Written By: belmont22 on 12/10/12 at 7:54 am
Karma. In terms of pop culture, you nailed it - I was thinking in terms of business culture, where everyone in business regarded Japan as the place that was about to take over the world. Entire industries were predicated on the assumption that as long as everybody has to buy a new car after 60,000 miles, so long as they bought from Ford, GM, or Chrysler. Then some wise-asses figured out that by applying the same quality assurance techniques the Americans taught them (when rebuilding from WW2) they could build a car that was cheaper, more fuel-efficient, and could last for 100,000-200,000 miles. It took the US auto industry 20 years to catch up.
Karate was pretty big in the 80s though. I'd say it was when Japanese culture started to become influential. Though really, in my opinion Pokemon and Sailor Moon is what made Japanese pop culture really big in America, in the late 90s.
Subject: Re: What geographic regions were most culturally influential in the 80s?
Written By: Howard on 12/11/12 at 12:24 pm
Karate was pretty big in the 80s though. I'd say it was when Japanese culture started to become influential. Though really, in my opinion Pokemon and Sailor Moon is what made Japanese pop culture really big in America, in the late 90s.
Karate Kid and Jean Claude Van Damne films.
Subject: Re: What geographic regions were most culturally influential in the 80s?
Written By: dcs84 on 12/16/12 at 11:36 pm
I once started a thread on this site eons ago called '80's a stream of conciousness' or something like that and in it I stated:
"The 80's was seven cities Los Angeles, New York, Melbourne, London, Sheffield, Dublin and Hong Kong."
I think I'll stand by that, but you might like to add Berlin, Chicago, Miami, and Athens, Georgia.
Subject: Re: What geographic regions were most culturally influential in the 80s?

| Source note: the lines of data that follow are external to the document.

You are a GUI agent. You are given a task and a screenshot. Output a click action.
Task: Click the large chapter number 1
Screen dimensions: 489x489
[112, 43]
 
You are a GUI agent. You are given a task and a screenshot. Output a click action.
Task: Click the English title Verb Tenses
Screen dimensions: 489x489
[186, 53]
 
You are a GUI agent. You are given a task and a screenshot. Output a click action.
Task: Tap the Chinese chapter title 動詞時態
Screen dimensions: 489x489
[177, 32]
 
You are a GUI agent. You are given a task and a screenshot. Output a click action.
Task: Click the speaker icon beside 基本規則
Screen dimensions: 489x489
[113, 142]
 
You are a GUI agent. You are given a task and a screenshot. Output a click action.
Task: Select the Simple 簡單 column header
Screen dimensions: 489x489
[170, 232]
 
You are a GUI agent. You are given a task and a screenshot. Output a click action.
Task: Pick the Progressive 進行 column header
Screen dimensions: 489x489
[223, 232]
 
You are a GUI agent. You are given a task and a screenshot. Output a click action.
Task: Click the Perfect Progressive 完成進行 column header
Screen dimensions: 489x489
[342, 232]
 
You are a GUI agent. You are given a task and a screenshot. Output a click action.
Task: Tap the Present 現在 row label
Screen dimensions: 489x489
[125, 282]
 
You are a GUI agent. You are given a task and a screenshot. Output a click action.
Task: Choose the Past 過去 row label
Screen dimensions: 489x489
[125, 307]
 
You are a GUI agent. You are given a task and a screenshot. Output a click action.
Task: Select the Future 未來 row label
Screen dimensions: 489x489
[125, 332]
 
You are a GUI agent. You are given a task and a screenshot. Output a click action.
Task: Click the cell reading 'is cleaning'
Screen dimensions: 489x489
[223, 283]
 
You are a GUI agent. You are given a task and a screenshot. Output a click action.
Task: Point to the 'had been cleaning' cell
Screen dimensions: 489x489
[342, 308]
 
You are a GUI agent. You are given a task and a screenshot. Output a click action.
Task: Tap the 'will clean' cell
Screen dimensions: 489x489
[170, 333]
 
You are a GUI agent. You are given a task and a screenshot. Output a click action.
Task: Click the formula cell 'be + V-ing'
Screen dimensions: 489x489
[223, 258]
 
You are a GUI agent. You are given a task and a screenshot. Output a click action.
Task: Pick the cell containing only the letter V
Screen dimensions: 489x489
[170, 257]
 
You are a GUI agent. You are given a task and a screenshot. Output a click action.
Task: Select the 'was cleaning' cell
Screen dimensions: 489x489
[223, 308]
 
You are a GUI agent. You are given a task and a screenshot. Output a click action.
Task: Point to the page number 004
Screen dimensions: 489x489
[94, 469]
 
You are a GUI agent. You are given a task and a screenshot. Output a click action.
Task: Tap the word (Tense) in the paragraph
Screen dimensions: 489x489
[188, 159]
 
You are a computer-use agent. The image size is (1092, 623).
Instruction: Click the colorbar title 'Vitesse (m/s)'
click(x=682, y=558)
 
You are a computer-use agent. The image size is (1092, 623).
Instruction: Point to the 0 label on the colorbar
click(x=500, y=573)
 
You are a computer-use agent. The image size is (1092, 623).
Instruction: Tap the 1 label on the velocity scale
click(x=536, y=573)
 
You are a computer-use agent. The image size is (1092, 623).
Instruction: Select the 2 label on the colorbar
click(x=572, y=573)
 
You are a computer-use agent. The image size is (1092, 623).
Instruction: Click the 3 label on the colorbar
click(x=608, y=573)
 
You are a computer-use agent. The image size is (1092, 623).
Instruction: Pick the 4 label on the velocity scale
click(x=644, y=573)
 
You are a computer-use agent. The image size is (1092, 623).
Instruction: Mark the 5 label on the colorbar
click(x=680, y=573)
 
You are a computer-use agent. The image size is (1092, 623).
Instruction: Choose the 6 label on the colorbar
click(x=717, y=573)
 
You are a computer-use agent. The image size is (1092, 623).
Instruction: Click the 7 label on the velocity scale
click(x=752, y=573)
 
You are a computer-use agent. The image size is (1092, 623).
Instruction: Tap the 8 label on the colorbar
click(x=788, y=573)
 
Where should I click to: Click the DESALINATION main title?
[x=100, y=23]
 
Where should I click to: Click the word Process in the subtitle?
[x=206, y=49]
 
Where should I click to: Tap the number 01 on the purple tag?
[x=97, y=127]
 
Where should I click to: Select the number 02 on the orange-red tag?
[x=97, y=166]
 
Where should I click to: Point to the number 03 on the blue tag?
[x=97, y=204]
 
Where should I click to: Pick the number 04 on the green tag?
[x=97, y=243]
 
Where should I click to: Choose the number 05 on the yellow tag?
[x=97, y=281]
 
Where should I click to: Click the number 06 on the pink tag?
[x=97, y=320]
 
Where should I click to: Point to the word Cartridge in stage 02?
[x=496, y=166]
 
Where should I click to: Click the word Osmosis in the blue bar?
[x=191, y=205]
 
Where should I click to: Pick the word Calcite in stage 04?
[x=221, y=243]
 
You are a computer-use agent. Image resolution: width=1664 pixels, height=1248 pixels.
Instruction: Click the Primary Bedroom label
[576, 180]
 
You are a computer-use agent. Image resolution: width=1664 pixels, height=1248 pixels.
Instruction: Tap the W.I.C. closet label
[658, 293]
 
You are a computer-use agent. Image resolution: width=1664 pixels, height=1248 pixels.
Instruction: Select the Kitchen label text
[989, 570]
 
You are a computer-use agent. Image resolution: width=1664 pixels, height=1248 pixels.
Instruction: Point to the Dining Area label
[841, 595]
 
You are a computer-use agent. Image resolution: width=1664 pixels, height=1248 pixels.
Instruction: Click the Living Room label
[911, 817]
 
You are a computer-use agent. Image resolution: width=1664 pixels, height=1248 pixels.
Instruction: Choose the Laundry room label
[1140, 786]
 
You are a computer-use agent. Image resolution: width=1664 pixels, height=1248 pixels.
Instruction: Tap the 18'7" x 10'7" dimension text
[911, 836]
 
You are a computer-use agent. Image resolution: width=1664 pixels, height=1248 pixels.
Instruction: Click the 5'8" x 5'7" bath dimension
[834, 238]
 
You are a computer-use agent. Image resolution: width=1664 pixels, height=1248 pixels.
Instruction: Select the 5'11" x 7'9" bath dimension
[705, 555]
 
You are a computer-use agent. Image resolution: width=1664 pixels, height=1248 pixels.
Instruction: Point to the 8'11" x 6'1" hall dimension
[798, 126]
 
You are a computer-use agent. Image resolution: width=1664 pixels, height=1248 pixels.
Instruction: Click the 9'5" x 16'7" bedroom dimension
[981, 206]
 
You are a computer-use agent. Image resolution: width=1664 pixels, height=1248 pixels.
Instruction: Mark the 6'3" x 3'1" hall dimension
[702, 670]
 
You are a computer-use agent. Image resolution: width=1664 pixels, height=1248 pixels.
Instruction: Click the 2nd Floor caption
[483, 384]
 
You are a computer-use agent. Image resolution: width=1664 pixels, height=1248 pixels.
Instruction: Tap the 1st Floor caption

Written By: belmont22 on 12/17/12 at 1:10 pm
I once started a thread on this site eons ago called '80's a stream of conciousness' or something like that and in it I stated:
"The 80's was seven cities Los Angeles, New York, Melbourne, London, Sheffield, Dublin and Hong Kong."
I think I'll stand by that, but you might like to add Berlin, Chicago, Miami, and Athens, Georgia.
Yeah I can totally see that. I'd also add Newcastle Upon Tyne, because of Bryan Ferry, Sting, one of the Pet Shop Boys, one of Duran Duran.